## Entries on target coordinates
______

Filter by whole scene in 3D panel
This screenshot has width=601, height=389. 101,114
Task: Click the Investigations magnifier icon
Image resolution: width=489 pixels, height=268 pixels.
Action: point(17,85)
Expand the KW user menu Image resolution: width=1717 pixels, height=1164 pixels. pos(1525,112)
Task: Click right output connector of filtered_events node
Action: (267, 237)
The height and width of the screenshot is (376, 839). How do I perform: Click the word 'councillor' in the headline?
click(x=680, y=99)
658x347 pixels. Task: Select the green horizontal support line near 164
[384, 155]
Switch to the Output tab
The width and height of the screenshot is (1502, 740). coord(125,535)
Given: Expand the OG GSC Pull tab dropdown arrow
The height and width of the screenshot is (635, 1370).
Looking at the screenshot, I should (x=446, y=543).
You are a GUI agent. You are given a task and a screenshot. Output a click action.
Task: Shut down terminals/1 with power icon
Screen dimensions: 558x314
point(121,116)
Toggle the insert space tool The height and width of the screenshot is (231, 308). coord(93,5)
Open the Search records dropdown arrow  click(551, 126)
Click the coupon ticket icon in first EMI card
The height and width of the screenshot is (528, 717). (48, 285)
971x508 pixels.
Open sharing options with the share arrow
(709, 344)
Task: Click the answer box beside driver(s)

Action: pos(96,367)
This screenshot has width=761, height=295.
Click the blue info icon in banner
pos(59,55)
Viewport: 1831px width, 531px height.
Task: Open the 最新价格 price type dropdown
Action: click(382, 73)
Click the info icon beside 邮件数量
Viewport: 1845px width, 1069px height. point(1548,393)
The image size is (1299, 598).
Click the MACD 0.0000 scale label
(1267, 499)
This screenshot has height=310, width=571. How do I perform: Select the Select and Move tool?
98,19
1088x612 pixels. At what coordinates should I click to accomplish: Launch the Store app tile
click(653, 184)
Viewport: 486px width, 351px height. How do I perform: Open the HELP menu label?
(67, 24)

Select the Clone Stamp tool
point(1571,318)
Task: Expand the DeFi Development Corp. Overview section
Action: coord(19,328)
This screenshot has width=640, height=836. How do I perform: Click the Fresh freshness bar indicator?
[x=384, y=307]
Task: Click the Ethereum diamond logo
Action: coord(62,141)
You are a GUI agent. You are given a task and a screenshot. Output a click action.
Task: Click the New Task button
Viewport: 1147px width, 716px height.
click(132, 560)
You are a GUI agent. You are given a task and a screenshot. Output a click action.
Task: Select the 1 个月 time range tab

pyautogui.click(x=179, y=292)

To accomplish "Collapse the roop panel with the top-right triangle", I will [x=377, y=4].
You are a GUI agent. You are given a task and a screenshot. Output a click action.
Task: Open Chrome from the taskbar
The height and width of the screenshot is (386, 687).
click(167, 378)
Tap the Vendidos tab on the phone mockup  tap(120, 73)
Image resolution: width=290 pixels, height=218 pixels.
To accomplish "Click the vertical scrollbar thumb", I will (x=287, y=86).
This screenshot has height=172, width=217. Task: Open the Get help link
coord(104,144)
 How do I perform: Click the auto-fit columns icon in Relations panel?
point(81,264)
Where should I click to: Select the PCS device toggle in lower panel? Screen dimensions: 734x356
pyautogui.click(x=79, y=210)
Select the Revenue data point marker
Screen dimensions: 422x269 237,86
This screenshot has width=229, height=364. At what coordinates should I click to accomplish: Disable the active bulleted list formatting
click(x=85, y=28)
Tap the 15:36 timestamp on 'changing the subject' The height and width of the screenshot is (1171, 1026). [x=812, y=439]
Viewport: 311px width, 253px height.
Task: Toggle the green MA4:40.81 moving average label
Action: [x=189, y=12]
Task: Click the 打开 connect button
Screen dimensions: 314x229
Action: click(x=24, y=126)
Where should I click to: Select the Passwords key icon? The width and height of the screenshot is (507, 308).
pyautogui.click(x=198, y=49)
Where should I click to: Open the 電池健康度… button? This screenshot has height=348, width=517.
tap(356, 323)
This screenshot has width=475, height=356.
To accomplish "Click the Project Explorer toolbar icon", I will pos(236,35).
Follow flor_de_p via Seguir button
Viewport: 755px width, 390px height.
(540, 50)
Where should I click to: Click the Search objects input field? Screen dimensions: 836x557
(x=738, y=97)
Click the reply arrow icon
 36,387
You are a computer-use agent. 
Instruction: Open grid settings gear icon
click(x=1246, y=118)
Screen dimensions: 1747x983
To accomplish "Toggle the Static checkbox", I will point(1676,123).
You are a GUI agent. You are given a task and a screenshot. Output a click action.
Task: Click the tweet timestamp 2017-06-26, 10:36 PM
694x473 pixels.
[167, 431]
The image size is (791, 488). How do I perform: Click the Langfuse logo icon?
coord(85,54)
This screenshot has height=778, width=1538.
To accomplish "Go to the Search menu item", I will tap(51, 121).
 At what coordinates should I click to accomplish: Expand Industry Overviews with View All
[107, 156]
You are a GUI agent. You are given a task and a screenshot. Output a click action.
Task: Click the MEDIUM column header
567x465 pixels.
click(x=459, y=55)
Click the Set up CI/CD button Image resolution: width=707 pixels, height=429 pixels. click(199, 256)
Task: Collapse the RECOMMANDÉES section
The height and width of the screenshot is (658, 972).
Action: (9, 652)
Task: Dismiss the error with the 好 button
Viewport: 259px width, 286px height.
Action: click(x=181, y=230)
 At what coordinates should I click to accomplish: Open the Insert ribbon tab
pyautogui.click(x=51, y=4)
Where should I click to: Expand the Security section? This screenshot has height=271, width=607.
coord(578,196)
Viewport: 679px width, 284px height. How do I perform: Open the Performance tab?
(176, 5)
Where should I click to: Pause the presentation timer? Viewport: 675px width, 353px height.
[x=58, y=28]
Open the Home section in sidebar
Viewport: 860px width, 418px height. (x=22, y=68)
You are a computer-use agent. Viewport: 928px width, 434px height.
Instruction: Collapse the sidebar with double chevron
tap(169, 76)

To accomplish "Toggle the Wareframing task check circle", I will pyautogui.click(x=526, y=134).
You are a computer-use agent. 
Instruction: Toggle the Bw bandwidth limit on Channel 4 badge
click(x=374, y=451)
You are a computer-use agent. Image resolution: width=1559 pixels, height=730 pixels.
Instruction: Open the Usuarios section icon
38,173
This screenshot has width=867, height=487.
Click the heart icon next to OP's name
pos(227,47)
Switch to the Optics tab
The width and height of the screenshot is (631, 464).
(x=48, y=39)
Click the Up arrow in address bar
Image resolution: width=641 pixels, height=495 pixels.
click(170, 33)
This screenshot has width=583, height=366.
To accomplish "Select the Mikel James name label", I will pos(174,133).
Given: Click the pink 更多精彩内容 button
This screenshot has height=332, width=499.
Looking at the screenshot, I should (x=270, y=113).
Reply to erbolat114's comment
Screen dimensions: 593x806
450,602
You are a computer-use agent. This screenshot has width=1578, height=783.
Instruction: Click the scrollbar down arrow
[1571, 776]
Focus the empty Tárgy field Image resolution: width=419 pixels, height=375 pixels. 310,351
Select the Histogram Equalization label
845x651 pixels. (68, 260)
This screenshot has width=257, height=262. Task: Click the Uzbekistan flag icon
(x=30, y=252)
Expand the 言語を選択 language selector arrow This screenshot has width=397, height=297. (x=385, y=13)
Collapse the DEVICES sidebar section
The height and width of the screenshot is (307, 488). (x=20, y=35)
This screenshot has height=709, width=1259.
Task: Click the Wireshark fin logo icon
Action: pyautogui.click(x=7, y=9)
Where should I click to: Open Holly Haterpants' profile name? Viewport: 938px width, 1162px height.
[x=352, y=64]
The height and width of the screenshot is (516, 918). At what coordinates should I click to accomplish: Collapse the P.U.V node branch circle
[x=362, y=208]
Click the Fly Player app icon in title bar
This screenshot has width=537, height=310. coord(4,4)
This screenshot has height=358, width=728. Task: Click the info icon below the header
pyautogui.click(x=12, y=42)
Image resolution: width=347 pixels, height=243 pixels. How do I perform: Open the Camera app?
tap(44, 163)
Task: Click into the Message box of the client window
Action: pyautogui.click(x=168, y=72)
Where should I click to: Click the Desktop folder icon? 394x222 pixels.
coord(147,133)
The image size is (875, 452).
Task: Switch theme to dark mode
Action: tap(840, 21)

______

## Short exercise
Quote the lines above, from the line containing "This screenshot has width=867, height=487." down to the line containing "845x651 pixels. (68, 260)", both included.

## Solved exercise
This screenshot has width=867, height=487.
Click the heart icon next to OP's name
pos(227,47)
Switch to the Optics tab
The width and height of the screenshot is (631, 464).
(x=48, y=39)
Click the Up arrow in address bar
Image resolution: width=641 pixels, height=495 pixels.
click(170, 33)
This screenshot has width=583, height=366.
To accomplish "Select the Mikel James name label", I will pos(174,133).
Given: Click the pink 更多精彩内容 button
This screenshot has height=332, width=499.
Looking at the screenshot, I should (x=270, y=113).
Reply to erbolat114's comment
Screen dimensions: 593x806
450,602
You are a computer-use agent. This screenshot has width=1578, height=783.
Instruction: Click the scrollbar down arrow
[1571, 776]
Focus the empty Tárgy field Image resolution: width=419 pixels, height=375 pixels. 310,351
Select the Histogram Equalization label
845x651 pixels. (68, 260)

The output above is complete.